The FAA Just Handed Drones the Keys to American Airspace
Here's a number that should reframe how you think about drone delivery economics: every single flight that Wing has operated until now has required a human being standing on the ground, staring at the sky, making sure the drone doesn't hit anything. That's not a safety feature. That's a jobs program masquerading as a regulation.
The FAA Reauthorization Act of 2024 changes this. It mandates a final Part 108 rule for Beyond Visual Line of Sight (BVLOS) operations within 20 months, effectively telling the FAA to stop dragging its feet on letting drones fly without ground-based visual observers. Wing has already received "summary grants" in Dallas-Fort Worth, relying on its proprietary strategic deconfliction software instead of eyeballs.

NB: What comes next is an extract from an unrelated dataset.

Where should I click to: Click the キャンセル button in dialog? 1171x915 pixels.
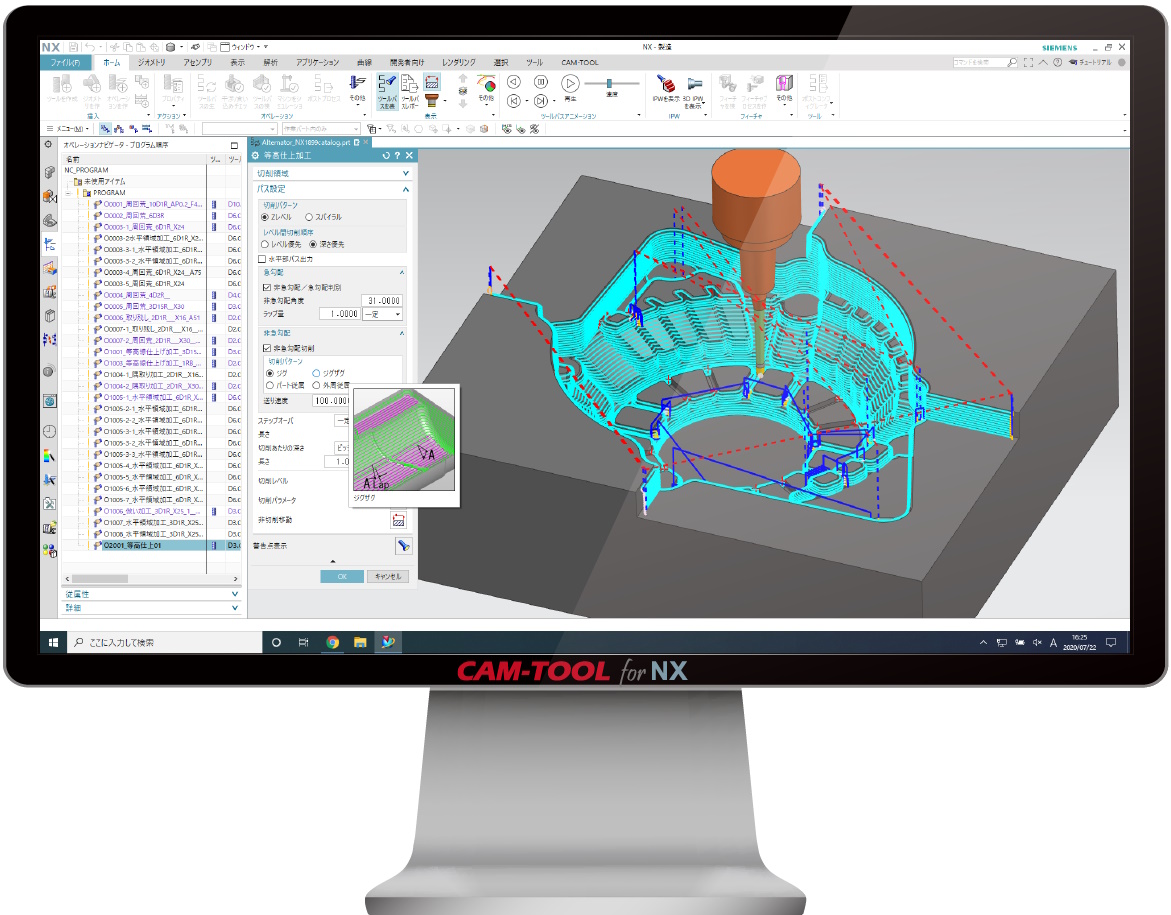click(x=387, y=576)
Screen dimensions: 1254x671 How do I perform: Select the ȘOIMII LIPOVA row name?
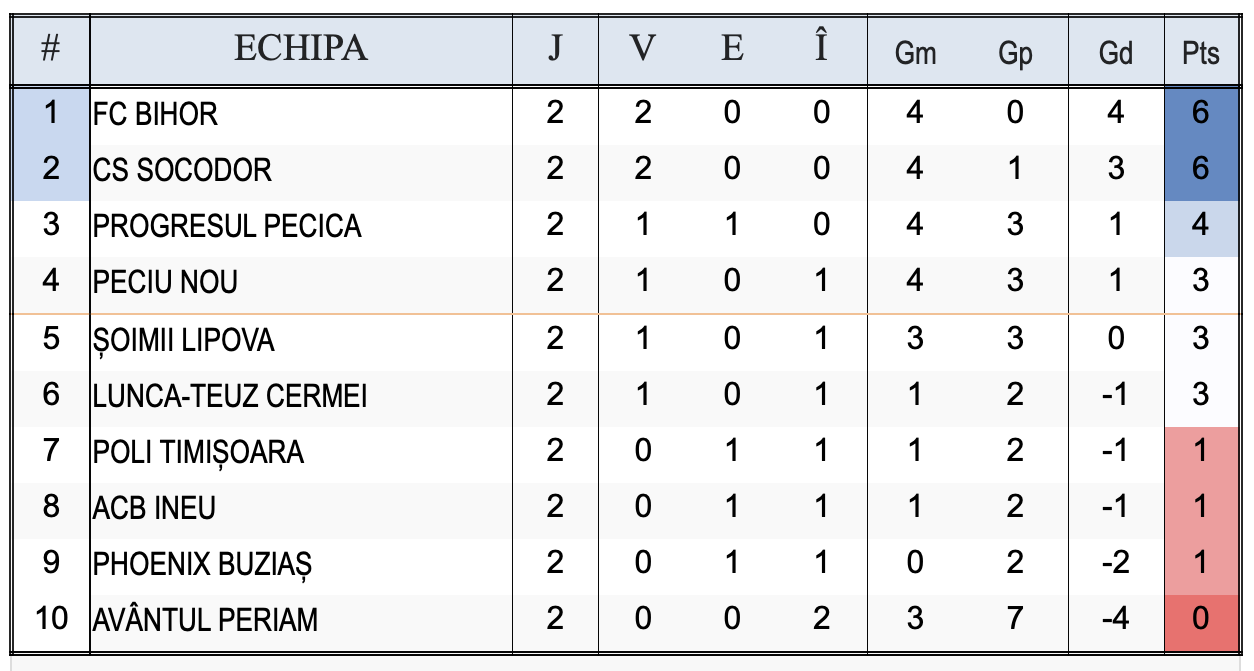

This isn't incremental. Removing the observer requirement is the single biggest cost lever in drone delivery. Every drone that flies today carries the overhead of a person who exists solely to watch it fly. Eliminate that person, and the entire unit economics equation flips. Wing knows this. So does Zipline. The race now isn't about who can build a better drone — it's about who can prove to regulators that software-based deconfliction is safer than a human squinting at a speck in the sky.
The bottom line: Part 108 is to drone delivery what the 1996 Telecommunications Act was to the internet — the regulatory precondition for explosive scaling. If the FAA delivers on the 20-month timeline, expect 2026 to be the year drone delivery stops being "interesting" and starts being "inevitable."